## [Testo della pagina]
La mia domanda è questa: com’è possibile che da tre anni a questa parte, da quando cioè prendo ogni autunno un vaccino omeopatico, i miei raffreddori non si sono più trasformati in bronchiti, come succedeva invece con vaccini tradizionali, avendo io un’asma allergica dall’età di sei anni? Grazie per l’attenzione.

 Christian Samuel Hahneman (1755-1843): inventore dell’omeopatia

Il tipo di domanda posta dal lettore è piuttosto comune e capita spesso di sentirsela rivolgere quando si sottolinea il dato inequivocabile secondo il quale nessuno ha mai dimostrato che l’omeopatia abbia un’efficacia superiore al semplice effetto placebo. L’esame di un singolo caso in cui una terapia ha avuto successo non dimostra però alcunché.

Se assumo un farmaco e la mia patologia regredisce sono portato a credere che la terapia abbia funzionato. Questo è però solamente uno dei casi logicamente e materialmente possibili. Infatti può accadere che:

1)La patologia è effettivamente regredita per merito del farmaco.

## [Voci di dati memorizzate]
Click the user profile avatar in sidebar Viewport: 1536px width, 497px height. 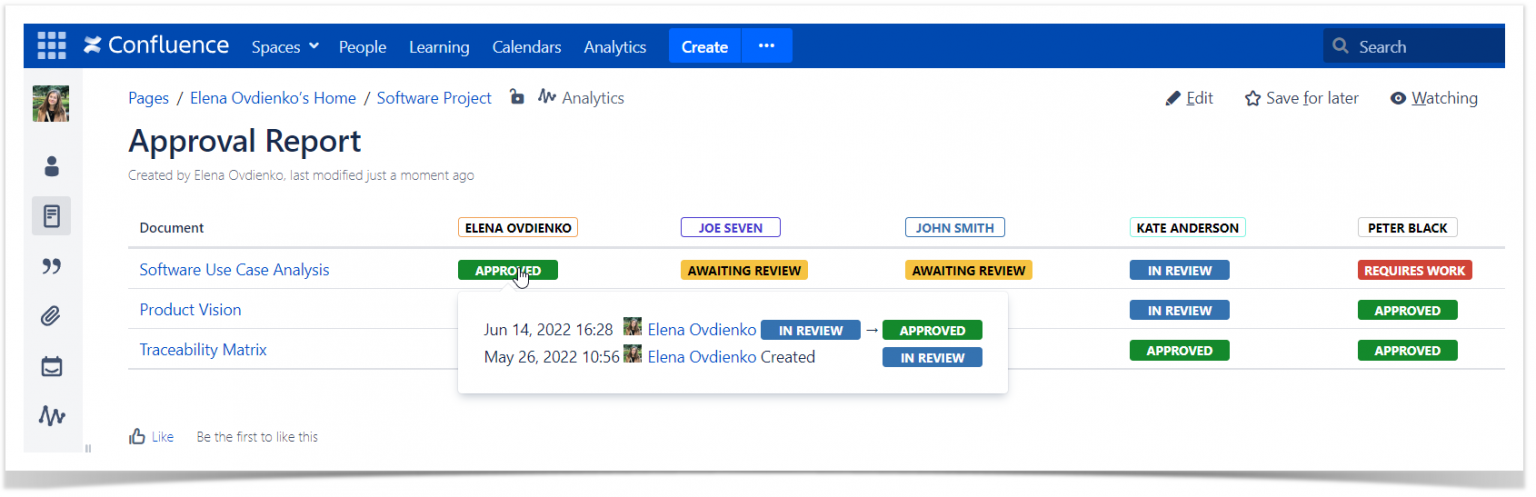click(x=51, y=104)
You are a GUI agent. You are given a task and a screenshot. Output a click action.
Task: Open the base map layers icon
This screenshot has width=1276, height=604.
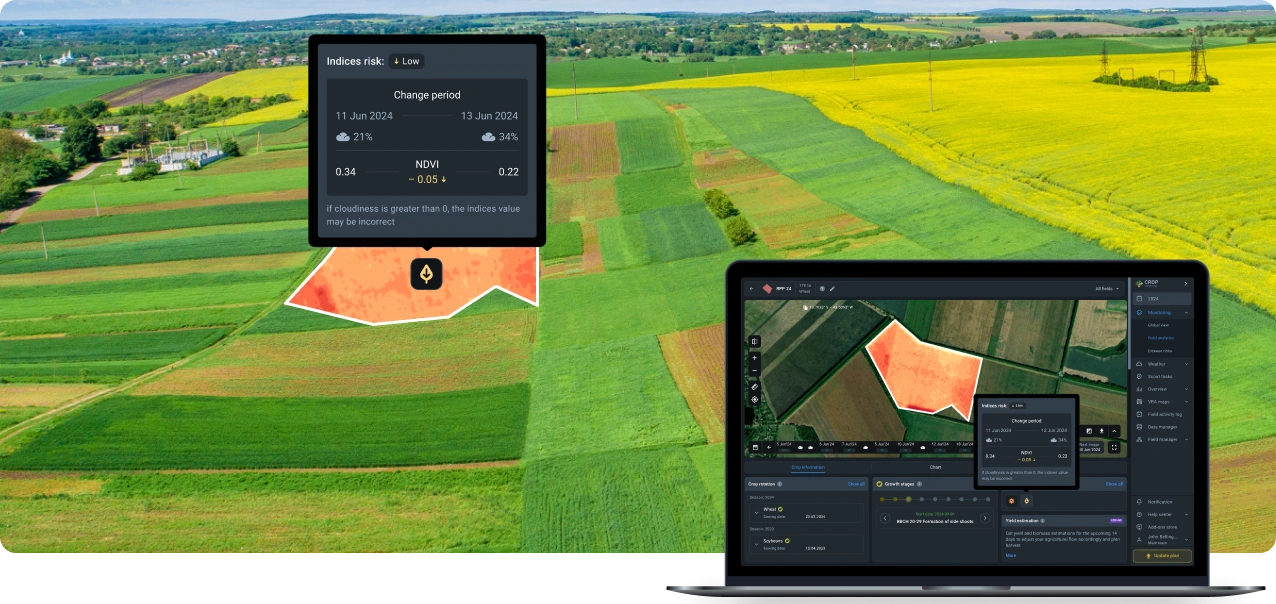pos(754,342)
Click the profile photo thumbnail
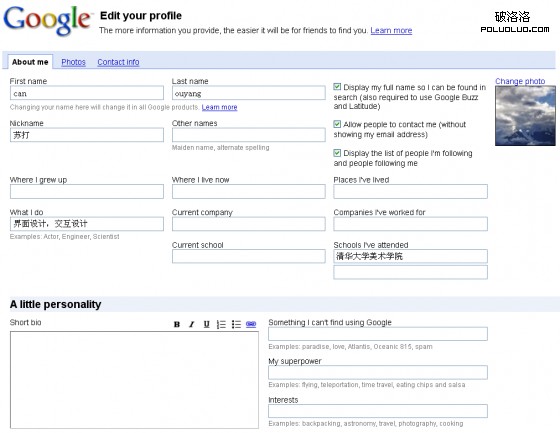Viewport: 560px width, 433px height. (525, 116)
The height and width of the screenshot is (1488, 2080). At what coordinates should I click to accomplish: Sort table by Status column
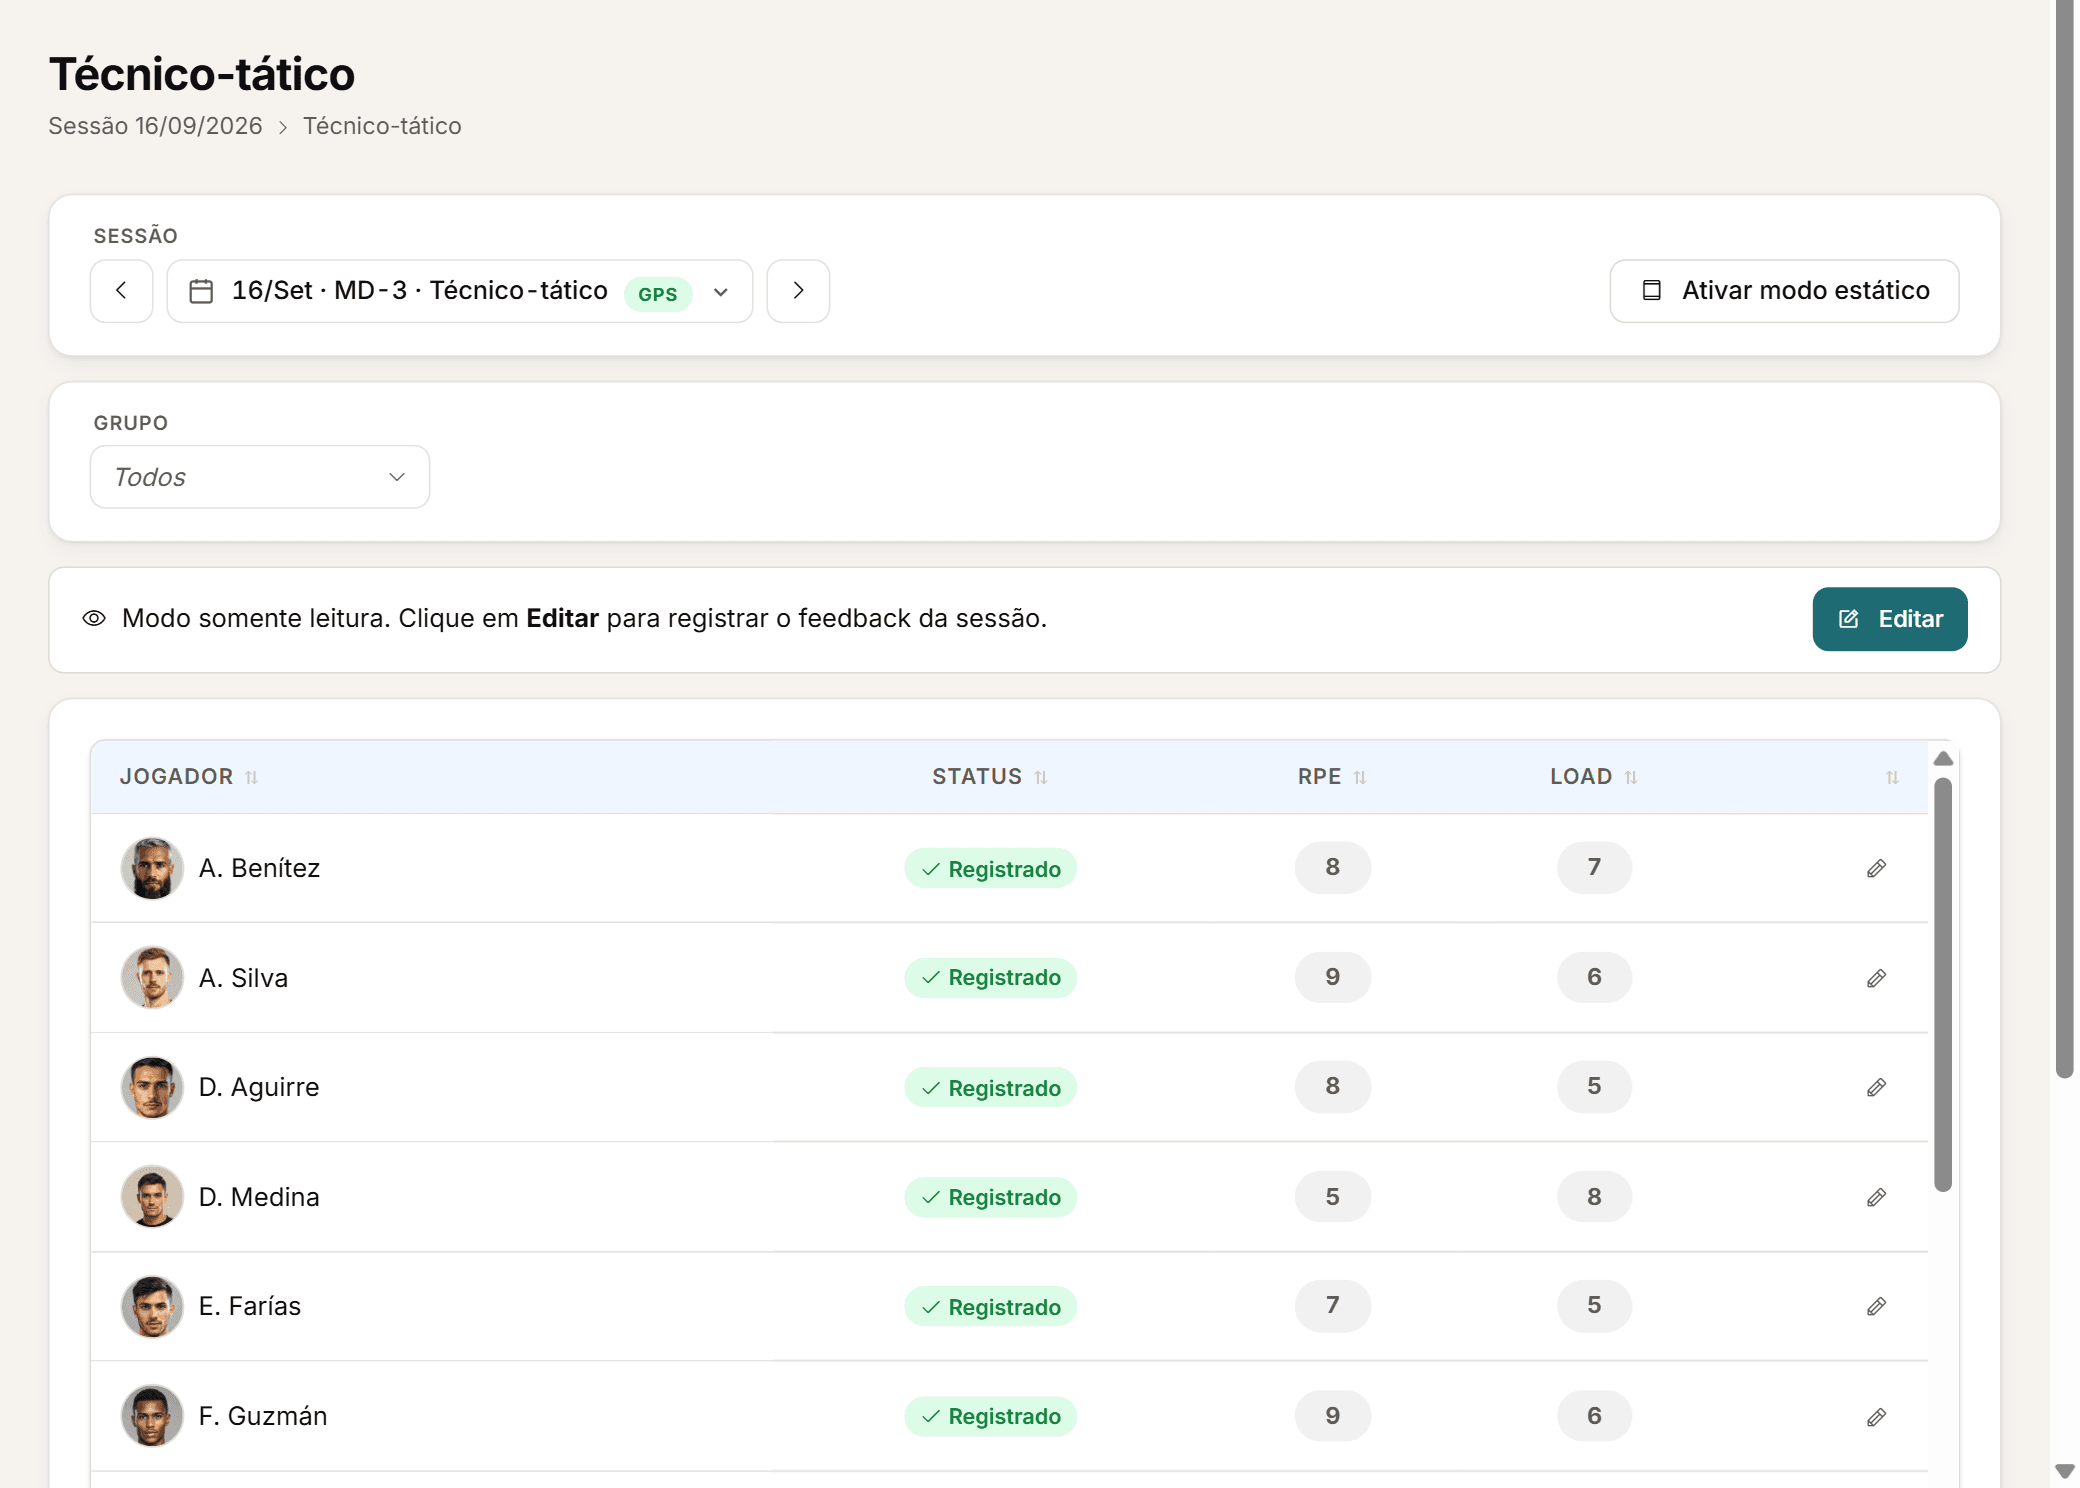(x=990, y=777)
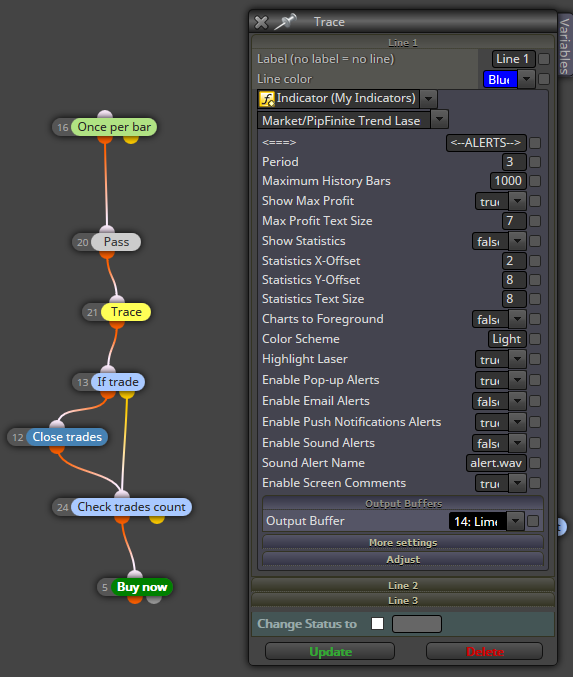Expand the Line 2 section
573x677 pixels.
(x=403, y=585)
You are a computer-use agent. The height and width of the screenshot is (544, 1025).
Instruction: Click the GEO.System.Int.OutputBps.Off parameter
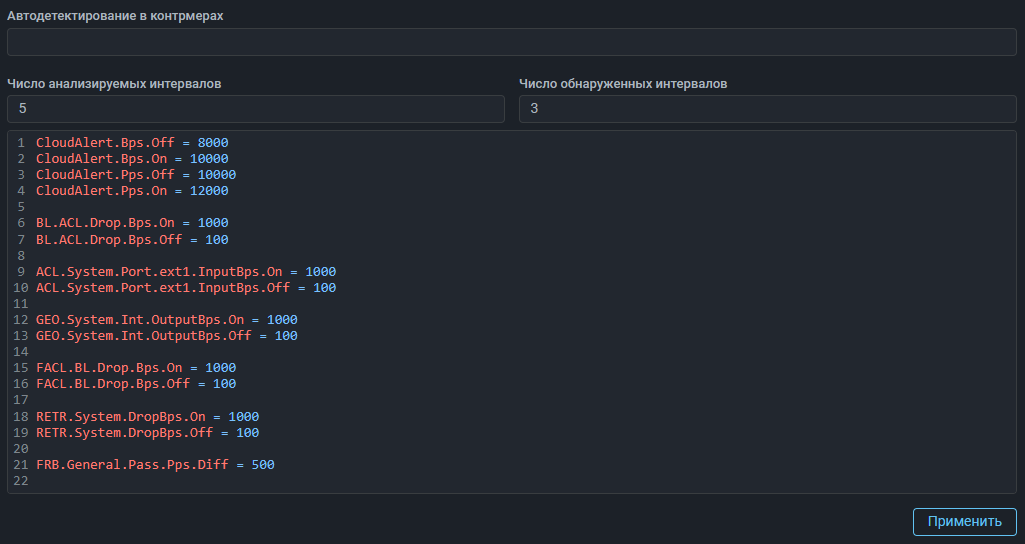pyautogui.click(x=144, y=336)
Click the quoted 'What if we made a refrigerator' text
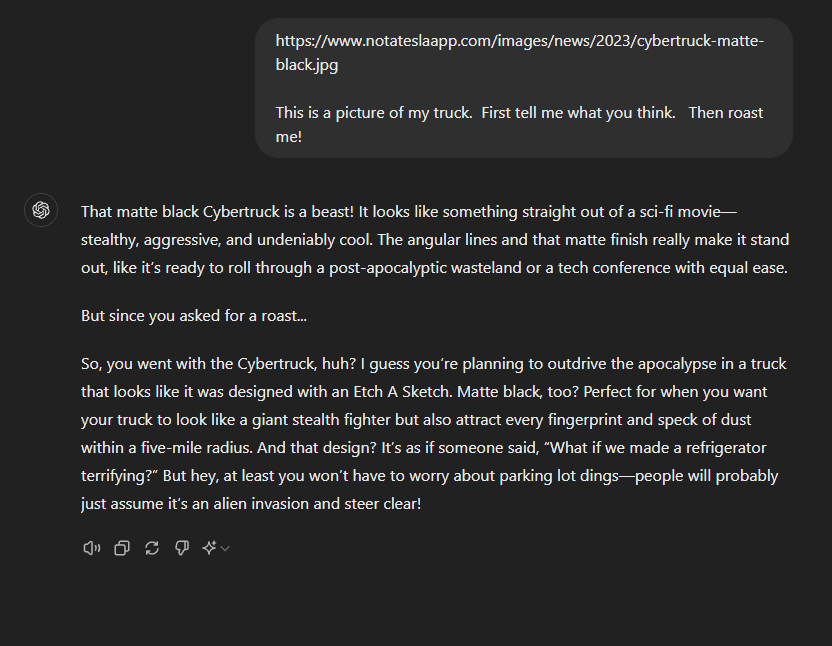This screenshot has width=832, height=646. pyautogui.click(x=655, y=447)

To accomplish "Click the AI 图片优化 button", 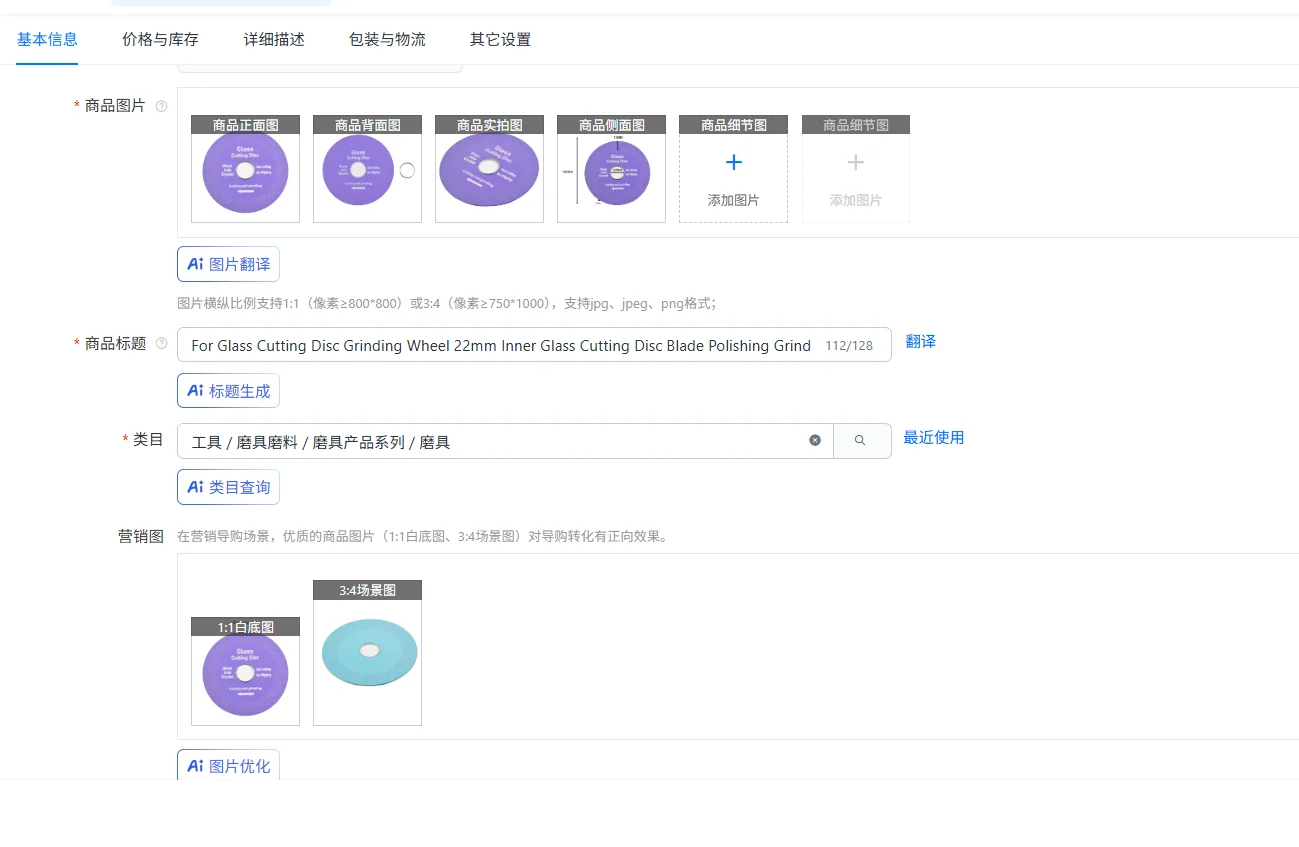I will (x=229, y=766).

## [Compiti da svolgere]
1. Ricopia il testo sull'omeopatia da "Se assumo un" giù fino a "merito del farmaco.", estremi inclusi e senza alcuna modifica.
2. Prosegui il testo sull'omeopatia a partire dall'ultima frase riportata.

## [Elenco delle risposte]
1.
Se assumo un farmaco e la mia patologia regredisce sono portato a credere che la terapia abbia funzionato. Questo è però solamente uno dei casi logicamente e materialmente possibili. Infatti può accadere che:

1)La patologia è effettivamente regredita per merito del farmaco.

2.
2)La patologia sarebbe comunque regredita nello stesso periodo di tempo, indipendentemente dall’assunzione del farmaco.
3)Senza l’assunzione del farmaco la patologia sarebbe regredita più rapidamente.

Nessuno di noi è in grado di stabilire da solo e con certezza quale dei casi possibili si è effettivamente verificato. Molto spesso le nostre conclusioni sono del tutto azzardate e prive di fondamento.

A complicare ulteriormente le cose interviene l’inevitabile effetto placebo, sempre presente in qualsiasi atto terapeutico. L’assunzione di sostanze farmacologicamente inattive può avere un effetto benefico se esse vengono presentate al paziente come efficaci. Il placebo, in media, ha un’efficacia di circa il 30 per cento.

Per tenere conto di questi fattori è quindi assolutamente necessario progettare delle idonee procedure per valutare l’efficacia di un farmaco.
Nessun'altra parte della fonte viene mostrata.